Have you discovered any new species in your career? Do you publish your findings, or is it mostly about just documenting them through your photography?
I’m very marginally involved in academia. I used to publish a handful more articles, and I still maybe publish about one paper a year, but it’s not hardcore academia. It’s mostly basically summarizing flora or sometimes other fauna surveys. But yes, I’ve occasionally published new species. Most of the new species I’ve published are pitcher plants, which used to be a big focus of mine, what originally brought me to Borneo. As far as discovering new species, you kind of have to define what you’re talking about.
Does discovering a species mean you just come across something new, or is it when you actually publish it and name it? I’ve lost count of how many times we’ve come across organisms in the rainforest that are not named yet. That happens daily sometimes. But as far as being the one who publishes it or documents it, that’s a bit different. I’ve described or named, or helped to name in some cases, I think maybe about a dozen species –– not a whole lot. But I found many more that don’t have names, and sometimes the only opportunity we have is to document it by photographs.

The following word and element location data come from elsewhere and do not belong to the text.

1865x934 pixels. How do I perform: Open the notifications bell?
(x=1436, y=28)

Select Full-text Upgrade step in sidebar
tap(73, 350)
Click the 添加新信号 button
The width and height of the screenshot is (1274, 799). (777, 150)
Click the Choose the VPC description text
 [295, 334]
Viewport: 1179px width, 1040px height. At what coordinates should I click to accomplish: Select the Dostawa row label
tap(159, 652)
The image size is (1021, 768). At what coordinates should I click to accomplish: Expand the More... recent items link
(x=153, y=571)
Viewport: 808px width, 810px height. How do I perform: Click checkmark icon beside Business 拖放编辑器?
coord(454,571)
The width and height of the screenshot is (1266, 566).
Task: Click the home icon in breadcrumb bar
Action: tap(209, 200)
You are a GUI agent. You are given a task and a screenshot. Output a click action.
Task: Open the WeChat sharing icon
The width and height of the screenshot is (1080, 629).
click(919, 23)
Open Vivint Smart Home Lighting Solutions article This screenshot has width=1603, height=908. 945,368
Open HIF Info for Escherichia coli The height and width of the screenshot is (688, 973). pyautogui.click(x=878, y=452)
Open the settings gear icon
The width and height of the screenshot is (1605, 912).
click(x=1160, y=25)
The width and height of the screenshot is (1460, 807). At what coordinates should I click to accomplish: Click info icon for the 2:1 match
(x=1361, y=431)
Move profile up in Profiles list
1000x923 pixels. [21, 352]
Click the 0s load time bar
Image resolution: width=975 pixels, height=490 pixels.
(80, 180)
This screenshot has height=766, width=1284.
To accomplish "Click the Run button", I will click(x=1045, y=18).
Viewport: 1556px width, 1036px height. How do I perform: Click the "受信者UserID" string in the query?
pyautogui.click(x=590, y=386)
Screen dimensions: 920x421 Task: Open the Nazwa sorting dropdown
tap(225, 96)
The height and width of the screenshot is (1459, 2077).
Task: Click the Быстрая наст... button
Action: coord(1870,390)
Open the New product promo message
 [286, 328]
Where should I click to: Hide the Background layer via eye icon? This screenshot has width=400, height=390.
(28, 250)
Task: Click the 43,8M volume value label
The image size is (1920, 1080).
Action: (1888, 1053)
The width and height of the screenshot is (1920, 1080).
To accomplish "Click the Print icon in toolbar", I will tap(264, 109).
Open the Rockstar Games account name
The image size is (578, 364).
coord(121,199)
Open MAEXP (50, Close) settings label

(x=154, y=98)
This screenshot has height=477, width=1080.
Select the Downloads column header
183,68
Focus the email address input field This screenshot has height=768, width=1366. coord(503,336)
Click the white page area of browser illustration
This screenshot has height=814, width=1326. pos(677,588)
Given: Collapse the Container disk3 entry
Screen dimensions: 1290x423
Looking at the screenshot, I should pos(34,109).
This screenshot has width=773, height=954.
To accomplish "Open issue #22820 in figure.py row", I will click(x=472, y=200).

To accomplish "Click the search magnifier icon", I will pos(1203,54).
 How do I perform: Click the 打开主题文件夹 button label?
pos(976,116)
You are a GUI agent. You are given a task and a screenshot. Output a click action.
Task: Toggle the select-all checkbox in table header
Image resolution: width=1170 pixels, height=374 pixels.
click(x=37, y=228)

The usual method is not only to write a paper, but you have to base it off a museum specimen. And if you don’t have permits to collect a museum specimen, you can’t write the paper because you have nothing to base it on, which is most often the case. Basically, my only option is to document what we find with photography and then sometimes through online networks, I’m able to connect with researchers who are specializing in those organisms, like a spider or a flower, for example. And I could say, hey, is this something new? Would it be of interest? That’s a good way to help the community as well.
You don’t reveal the precise location of certain images because of the threat of collectors. I guess that’s something you have to be careful about on social media.
Everything has to be judged on a case-by-case basis. Some things are obviously super sought after by collectors, like poached animals that are on the black market, and orchids, for example, if they have beautiful flowers. But then, if you discover a new species of slug, I mean, you’re not getting collectors going in and trying to take them. It’s not always easy to know exactly what collectors are after, but it’s good to err on the side of caution.
If people wanted to donate to any conservation organizations in Borneo, are there any in particular that you think are especially in need of support?
There are a lot to choose from. The ones I’ve been working with in the area are certainly worthy of consideration. One is called the Borneo Project and the other is SAVE Rivers Network, and, across the [Malaysian] border, in Kalimantan, there’s an NGO called Planet Indonesia — I really like the work they’re doing. They’re doing some fantastic community conservation work.